We try to be good people. We try to help others, sometimes even when we’re too busy and really shouldn’t. We try to be friendly and agreeable. Maybe we shouldn’t do those things.

Let’s say you have way too much to do (and you probably do). Things like housework, driving the kids to/from school and afterschool activities, etc.--and then Kathy calls and asks for a favor: “Could you please take me to the airport tomorrow?” You want to be nice and you agree, even though it will play havoc with your schedule and even though Kathy often asks for favors like this and rarely helps you in return.

Guess what you just did. You encouraged her to ask for more favors! It’s almost counter-intuitive to think that we encourage bad behavior when we are being nice, but the reality is that we are. If you simply turned her down once or twice she wouldn’t ask you so often.

Then there's your friend Laura. Laura tends to be dramatic and often calls for your advice about things that are troubling her. You want to help her, but she never takes your advice and continues to ask the same questions over and over. Worse, she talks and talks and won’t let you off the phone. You don’t have time for this, but you don’t want to be rude by ending the call abruptly.

Guess what you are doing. You are enabling her bad behavior and she will continue to call and talk and talk and talk.

The point is that we “train” people how to treat us by what we allow them to do to us. Let them do something and they will, subconsciously, get the signal that it was okay and then do it again. The result: stress.

It’s time to get tough with these time-suckers. “Tough” doesn’t mean “mean” here, it just means that you are going to say no to behavior that you don’t like.

Tell Kathy that you just don’t have time to take her to the airport. Don’t explain; if you do, she can poke holes in your explanation. If you think you don’t have time then you don’t, and it doesn’t matter if Kathy agrees with you or not. Eventually she will stop asking.

It doesn’t matter if the other person thinks you’re being rude: if Laura thinks you’re being rude, so what? She's being rude to you by not letting you off the phone. You don’t have to be rude about it, just be firm when you say you have to go. If she continues to talk, stop her in mid-sentence and say you really have to go. Keep doing that until she says “Okay, bye!” If she gets mad or hurt, it’s her problem. The next time she calls, do it again if necessary. Eventually she will realize that when you say you have to go, you mean business.

This is an investment for you, an investment in being treated the way you want to be treated. Period. It’s not a slam against Kathy or Laura; you will have to be comfortable in knowing that, and if they can’t understand then they aren’t very good friends, are they?

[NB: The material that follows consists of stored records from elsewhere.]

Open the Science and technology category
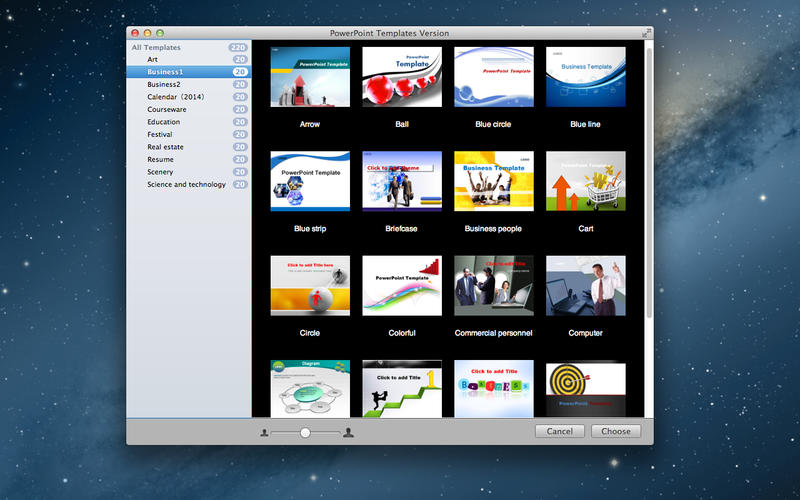The width and height of the screenshot is (800, 500). point(186,184)
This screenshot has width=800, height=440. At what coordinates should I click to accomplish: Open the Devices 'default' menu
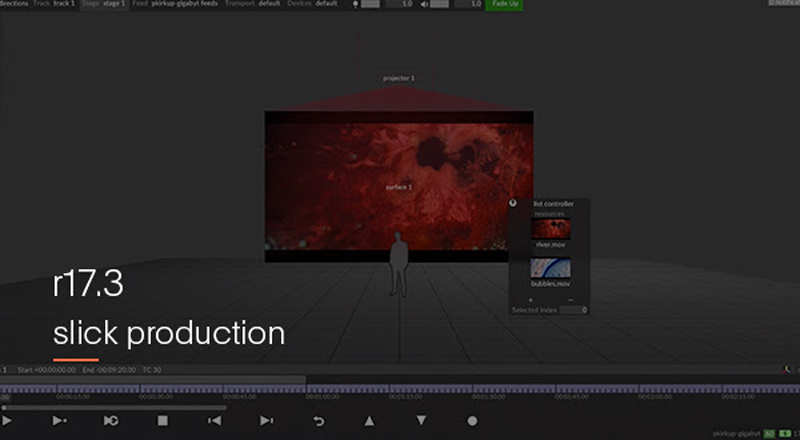point(325,4)
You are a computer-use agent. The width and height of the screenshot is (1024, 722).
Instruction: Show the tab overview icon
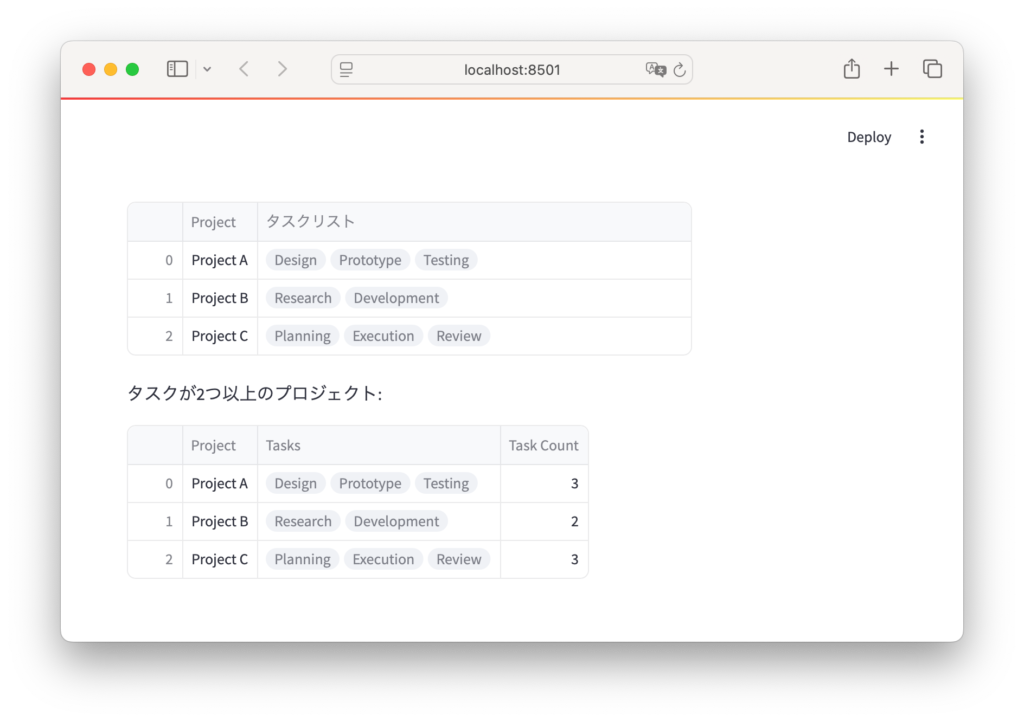[x=932, y=69]
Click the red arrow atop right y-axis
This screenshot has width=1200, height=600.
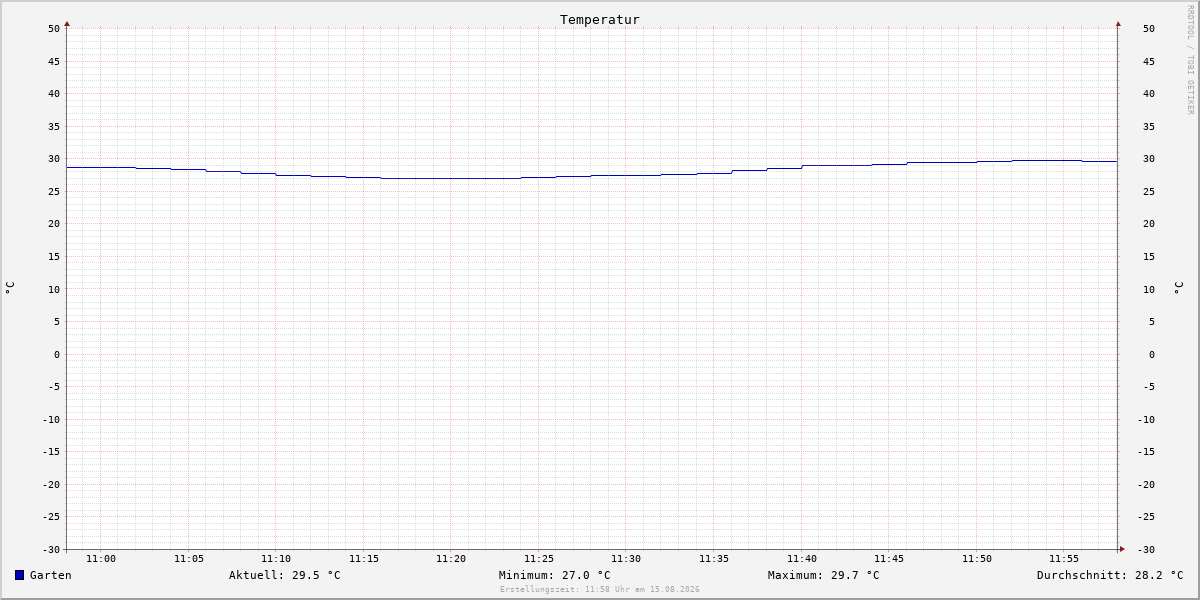1118,23
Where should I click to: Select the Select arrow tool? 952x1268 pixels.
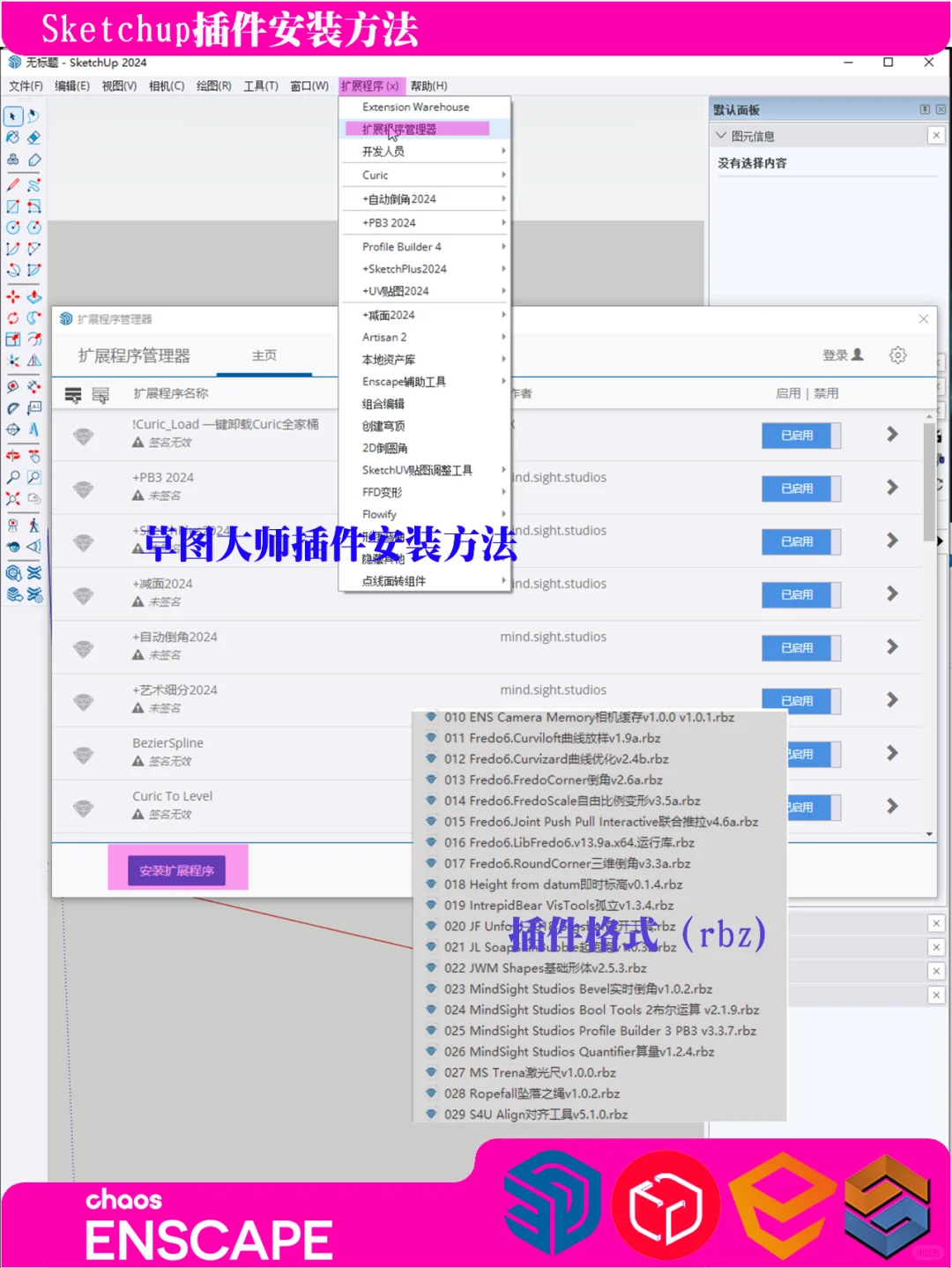coord(12,116)
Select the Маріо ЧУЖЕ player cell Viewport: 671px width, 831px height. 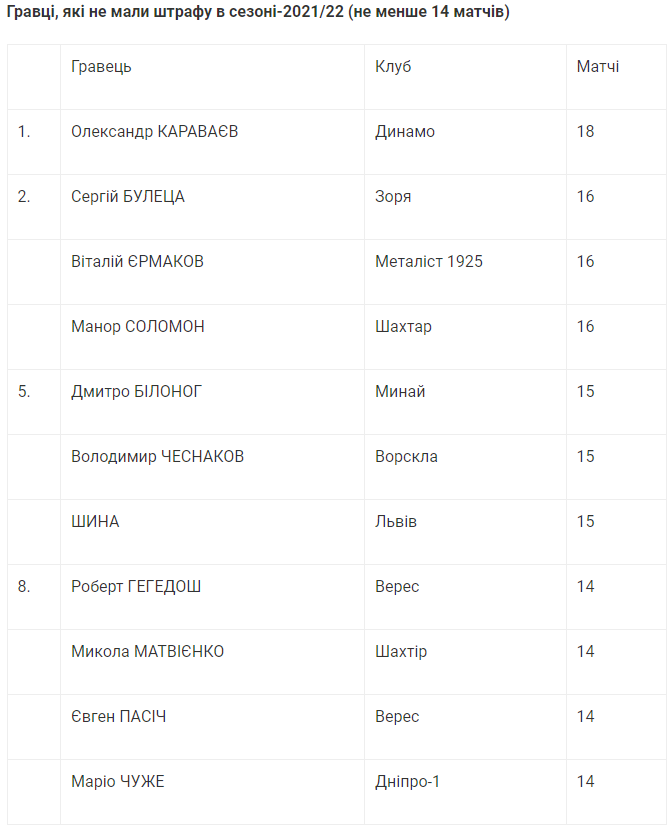(117, 782)
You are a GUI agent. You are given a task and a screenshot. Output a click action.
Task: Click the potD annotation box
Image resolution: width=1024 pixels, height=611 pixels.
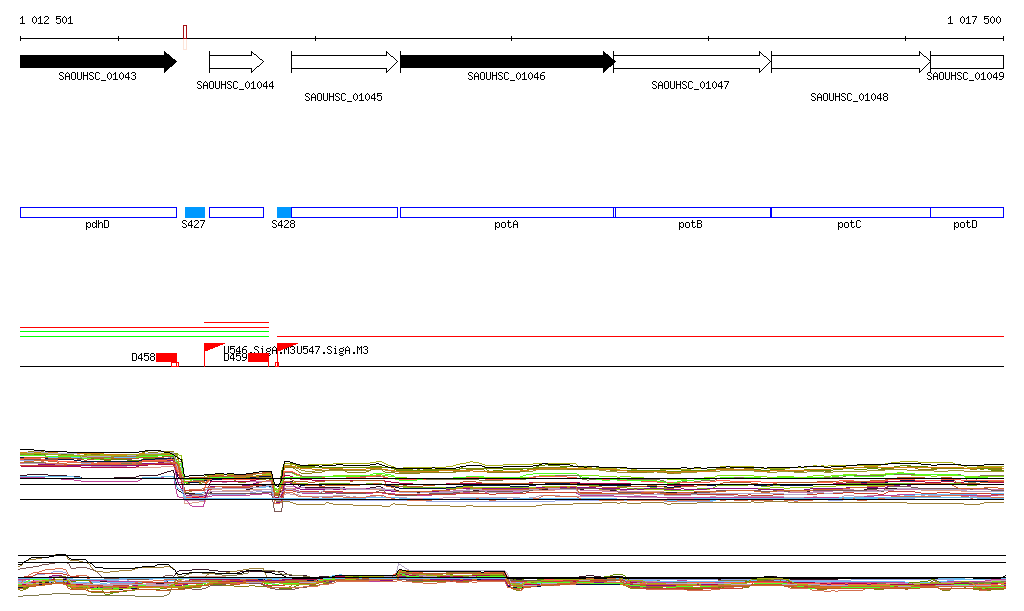pos(966,212)
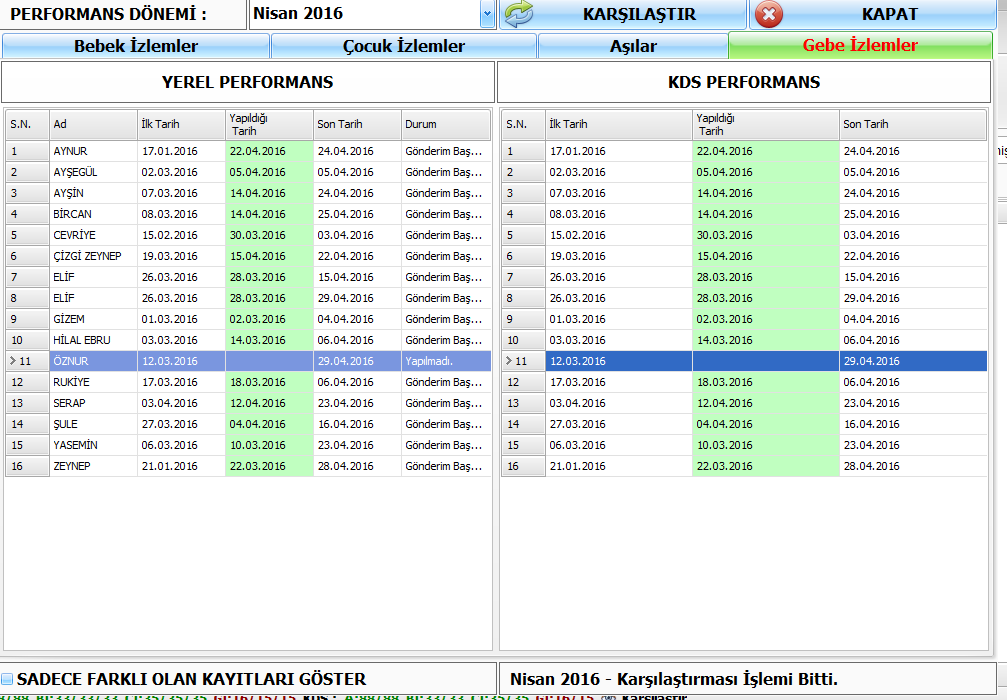Click the Durum column header in local table
This screenshot has width=1007, height=700.
pos(445,124)
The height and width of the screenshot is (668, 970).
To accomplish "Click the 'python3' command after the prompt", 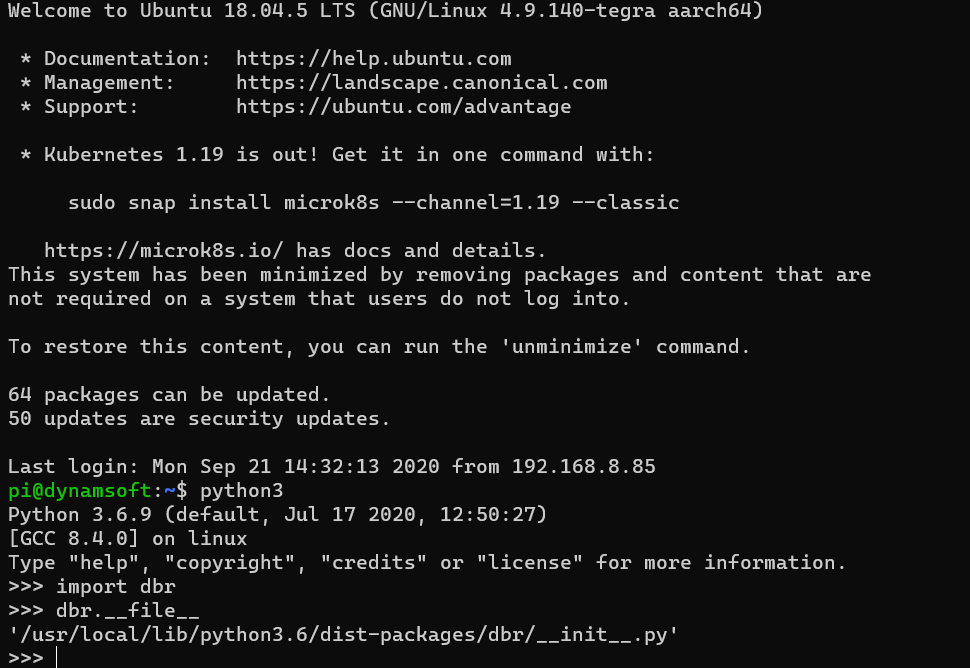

Technology provides you with the ultimate weapon, one that when used often enough will send a very loud message: caller ID and voice mail. If people refuse to get the hint, stop answering their calls! Let them leave a message and then you can respond if you so choose. Fail to respond often enough and they will take the hint. Eventually.

Take a stand and stop encouraging people to treat you in ways you don’t like. If you don’t do it, who will?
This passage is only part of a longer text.